### [TEXTO FORNECIDO]

──────

Ouvi a descrição de um profissional que trabalha na produção de objetos de acrílico: cada funcionário tem uma cadeira alta, e embaixo de cada cadeira há várias prateleiras onde o trabalhador organiza seus instrumentos. E ele conta, entre orgulhoso e espantado, que com o tempo cada cadeira e suas prateleiras serão organizadas de um modo completamente diferente de qualquer outra. Isto é, a cadeira fica rigorosamente personalizada.
Você até pode seguir pari passu as instruções de como fazer uma boa sopa de lentilhas, mas chega sempre a hora em que você decide por mais um pouquinho disso ou daquilo, e por retirar a sugestão de um ingrediente. A sopa vira a sua sopa.
Afinal, onde queremos chegar com essa conversa? Nos cuidados com os bebês. Acabamos de receber um vídeo, enviado por uma participante da nossa Roda de Conversa, cujo título é “Educadora Parental no Instagram”. Torcemos o nariz, pensando: lá vem uma aula de como fazer “certo”. A educadora em questão conta como resolveu o problema de ter um bebê e conseguir, apesar de sua condição de mãe de uma criança de 7-8 meses, tomar o seu banho! Ela sugere o seguinte: coloque uma bacia com água no chão do Box e dentro dele seu bebê. Enquanto ele brinca com a água, ela toma calmamente seu banho – uma autêntica resolução de problemas, um trabalho vivo. Inventou para si mesma uma saída. Há pouco tempo uma outra participante enviou um áudio – onde ela conta minuciosamente sua forma de dar banho, trocar seu bebê e prepará-lo para dormir –, e o escutamos várias vezes tentando imaginar cada uma das suas ações. Ela criou um circuito bastante complexo, mas que funciona muito bem para ela e seu filho. O que fica em jogo é a construção própria para dar conta dessa função: banhar, secar, vestir o bebê, alimentá-lo e ajudá-lo dormir.

──────

### [DADOS]

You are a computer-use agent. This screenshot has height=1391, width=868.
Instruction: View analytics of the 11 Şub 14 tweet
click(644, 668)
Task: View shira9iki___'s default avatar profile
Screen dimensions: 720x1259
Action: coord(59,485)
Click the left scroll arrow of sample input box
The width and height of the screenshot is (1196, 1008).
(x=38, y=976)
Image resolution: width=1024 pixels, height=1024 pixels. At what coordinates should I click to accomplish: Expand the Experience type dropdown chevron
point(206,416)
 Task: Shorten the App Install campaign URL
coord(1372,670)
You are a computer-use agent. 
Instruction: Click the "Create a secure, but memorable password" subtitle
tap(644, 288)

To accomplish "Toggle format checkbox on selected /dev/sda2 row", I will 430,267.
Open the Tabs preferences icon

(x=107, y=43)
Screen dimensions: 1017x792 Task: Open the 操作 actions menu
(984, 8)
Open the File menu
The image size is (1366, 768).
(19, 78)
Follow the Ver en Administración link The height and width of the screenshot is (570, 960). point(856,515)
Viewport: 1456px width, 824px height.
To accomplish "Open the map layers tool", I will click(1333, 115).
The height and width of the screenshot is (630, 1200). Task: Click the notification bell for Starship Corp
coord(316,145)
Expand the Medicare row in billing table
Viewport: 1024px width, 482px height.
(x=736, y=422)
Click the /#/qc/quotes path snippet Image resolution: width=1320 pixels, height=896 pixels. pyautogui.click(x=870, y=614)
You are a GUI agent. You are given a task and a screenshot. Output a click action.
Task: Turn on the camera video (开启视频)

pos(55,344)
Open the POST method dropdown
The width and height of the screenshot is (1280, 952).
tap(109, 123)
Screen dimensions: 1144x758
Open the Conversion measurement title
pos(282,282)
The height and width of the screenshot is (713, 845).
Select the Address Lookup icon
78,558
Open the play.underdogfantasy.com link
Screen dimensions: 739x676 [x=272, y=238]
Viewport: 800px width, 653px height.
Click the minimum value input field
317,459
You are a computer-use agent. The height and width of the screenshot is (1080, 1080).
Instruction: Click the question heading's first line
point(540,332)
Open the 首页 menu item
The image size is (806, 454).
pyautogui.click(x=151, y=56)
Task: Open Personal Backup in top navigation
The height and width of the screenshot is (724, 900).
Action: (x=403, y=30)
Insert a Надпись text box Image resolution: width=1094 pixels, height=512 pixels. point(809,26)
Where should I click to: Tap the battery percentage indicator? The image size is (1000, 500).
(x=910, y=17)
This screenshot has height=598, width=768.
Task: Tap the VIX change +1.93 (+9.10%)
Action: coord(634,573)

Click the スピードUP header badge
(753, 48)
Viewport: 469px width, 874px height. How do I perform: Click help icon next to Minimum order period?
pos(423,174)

──────

### [ATIVIDADES]
(a) Resuma o texto fornecido em duas frases.
(b) Prossiga com o texto sobre os cuidados com os bebês a partir de sua última frase.

### [RESPOSTAS POR ITEM]
(a) Com os exemplos das cadeiras de trabalho que se tornam rigorosamente personalizadas e da sopa de lentilhas que cada um ajusta a seu gosto, o texto mostra que quem realiza uma tarefa acaba por lhe dar uma forma própria. O mesmo se aplica aos cuidados com os bebês, como revelam as mães que inventaram suas próprias soluções, seja tomando banho enquanto o bebê brinca numa bacia com água no box, seja criando um circuito complexo para banhar, trocar e preparar o filho para dormir.

(b)
As mulheres, não poucas vezes, se queixam do modo como os pais – companheiros – trocam a fralda, acalmam, põem o bebê para dormir. Fica em jogo o jeito próprio deles de realizar essas tarefas, e fica claro que é OUTRO jeito.
Estamos, agora no século 21, diante de duas questões delicadas: a solidão dos pais nos cuidados com os filhos, e uma infinidade de regras e preceitos de como é fazer certo. Criar filhos é uma tarefa coletiva, não é tarefa de um ou dois. Os avós, tias, irmãs moram longe (as pessoas se movimentam muito de cidade para cidade em busca de melhores oportunidades de trabalho; os avós, tias estenderam seu tempo de atividade profissional dada à dificuldade de viver com a aposentadoria, e também porque a noção de velhice mudou). A arte de cuidar dos bebês não passa mais de uma geração a outra, além do fato de que de uma geração para outra a ciência anda e propõe outras formas de solução para os diferentes problemas nos cuidados com os bebês.
Gostaria de mencionar uma terceira questão, que tem tomado muito tempo nas Rodas de Conversa: a relação com os pediatras. É certo que o pediatra é o profissional que colabora com os pais diante dos inúmeros acontecimentos durante os primeiros anos de vida: gripes, infecções, ganho de peso, dermatites, tombos, vômitos e diarreias, vias aéreas entupidas… E o pediatra leva horas para responder aos apelos dois pais – quando responde! É uma especialidade conhecida pelas demandas e aflições dos pais, e pelo fato de suas solicitações terem sempre o caráter de urgência, e não ser respondidas como tais.
A Roda de Conversa, organizada pelo Gamp 21, como tantas outras Rodas nas mídias preenchem, ou tentam preencher essas inúmeras necessidades. Troca de impressões, de soluções, de experiência, de histórias pessoais substituem aquela vizinha disponível que não temos mais.